Just like in his scaled-down (usually in 1:12 Dolls House Scale) re-creations, it is the finer details that catch the eye when picking a location to re-create.

“It’s probably the layers of paint that draws me in most,” he says. “Seeing things chip away, revealing layer by layer the different years, when something was repainted, is really interesting to me. 


“If the place is boarded up or falling apart, that gets me. I’m a history person, it’s always a part of the things I do, and it’s very much part of things I want to do in the future, too.”

Following a number of successful exhibitions and some crazy commissions (see the French château that he was asked to re-create), Jerome’s next project will see him take a nostalgic focus on bedrooms of a bygone era… namely the 80s, 90s and 00s.

“It’s a collection of nostalgia pieces playing on our youth and highlighting the things that would have been in kids’ bedrooms at the time. There’s a play on Toys R Us and Woolworths and all the places you’d go and get your stuff.”

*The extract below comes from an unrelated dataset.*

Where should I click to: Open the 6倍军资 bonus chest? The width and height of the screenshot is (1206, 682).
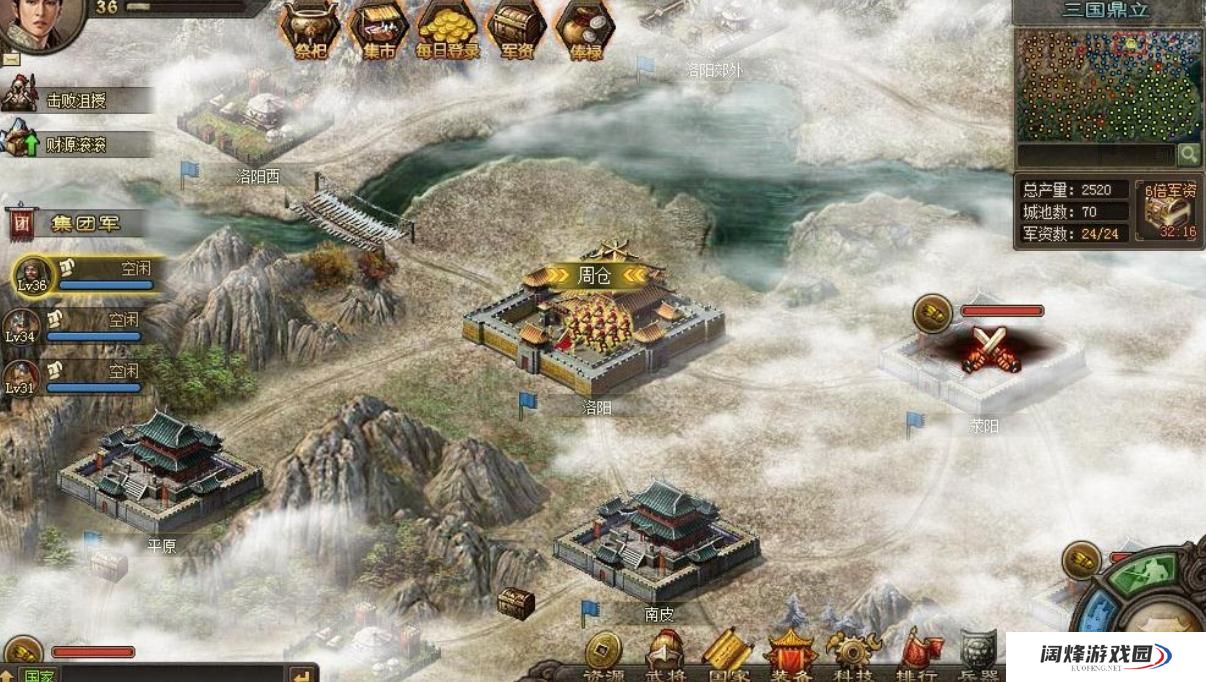(1168, 211)
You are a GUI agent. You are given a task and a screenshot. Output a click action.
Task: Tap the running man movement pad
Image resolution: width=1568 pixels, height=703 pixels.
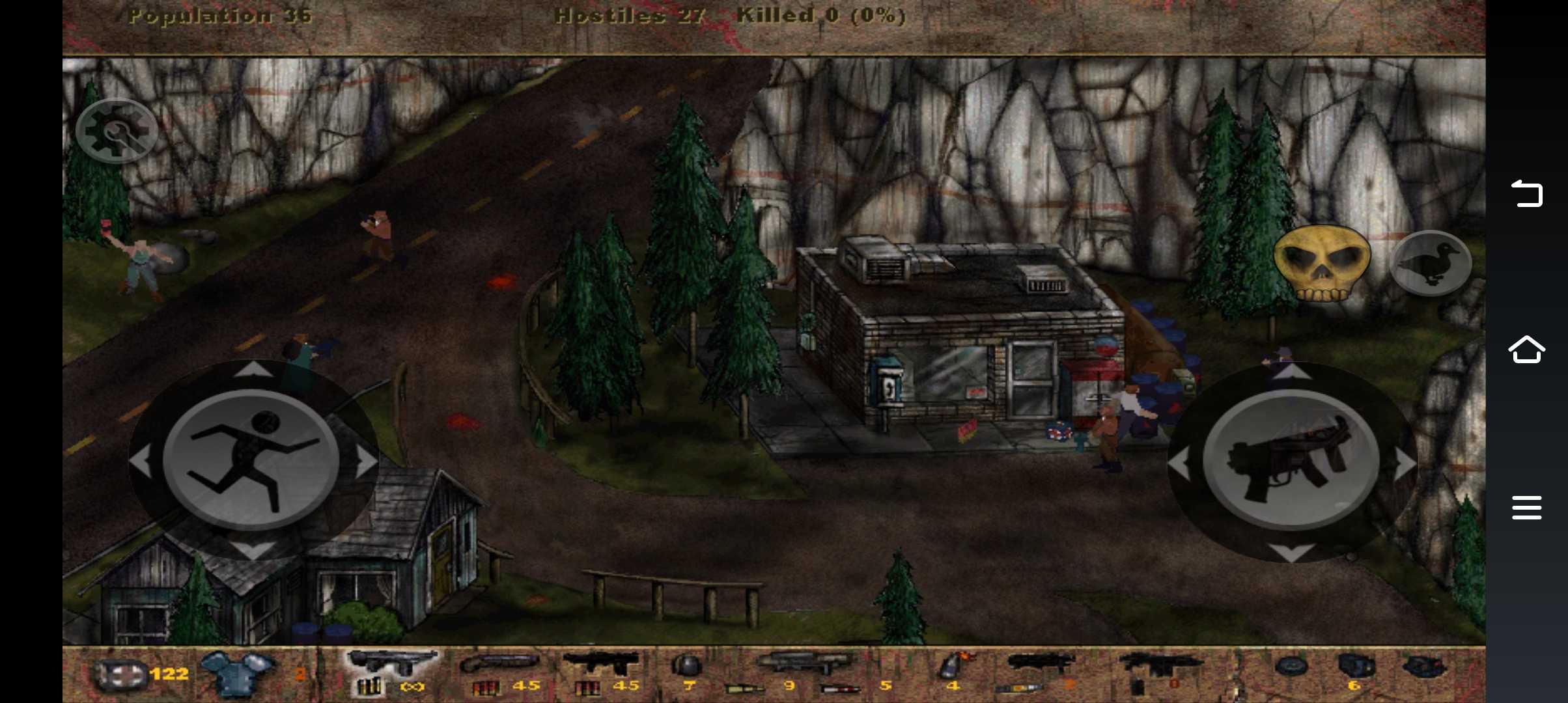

At 24, Jerome assures us he does remember Woolworths, but the rest may need a deep dive through Google.

“I was born in 1996 [hence the name 96 To Go], so for the stuff I’m going to be making I wasn’t even around for most of it. It will be some proper research for this show.”

The collection will be available at the Paxton + Glew gallery in Brighton, which already works closely with 96 To Go, selling a number of his individual works, which you can see on his website and social media... but be warned, it’s not always easy to know which is the photograph and which is the artwork.

“That’s my aim,” he says. “I want people to think that the piece is the real place. The closer it is, the better I’ve done my job. That’s how I see it. I want it to be as close as possible when I bring it to the gallery space.”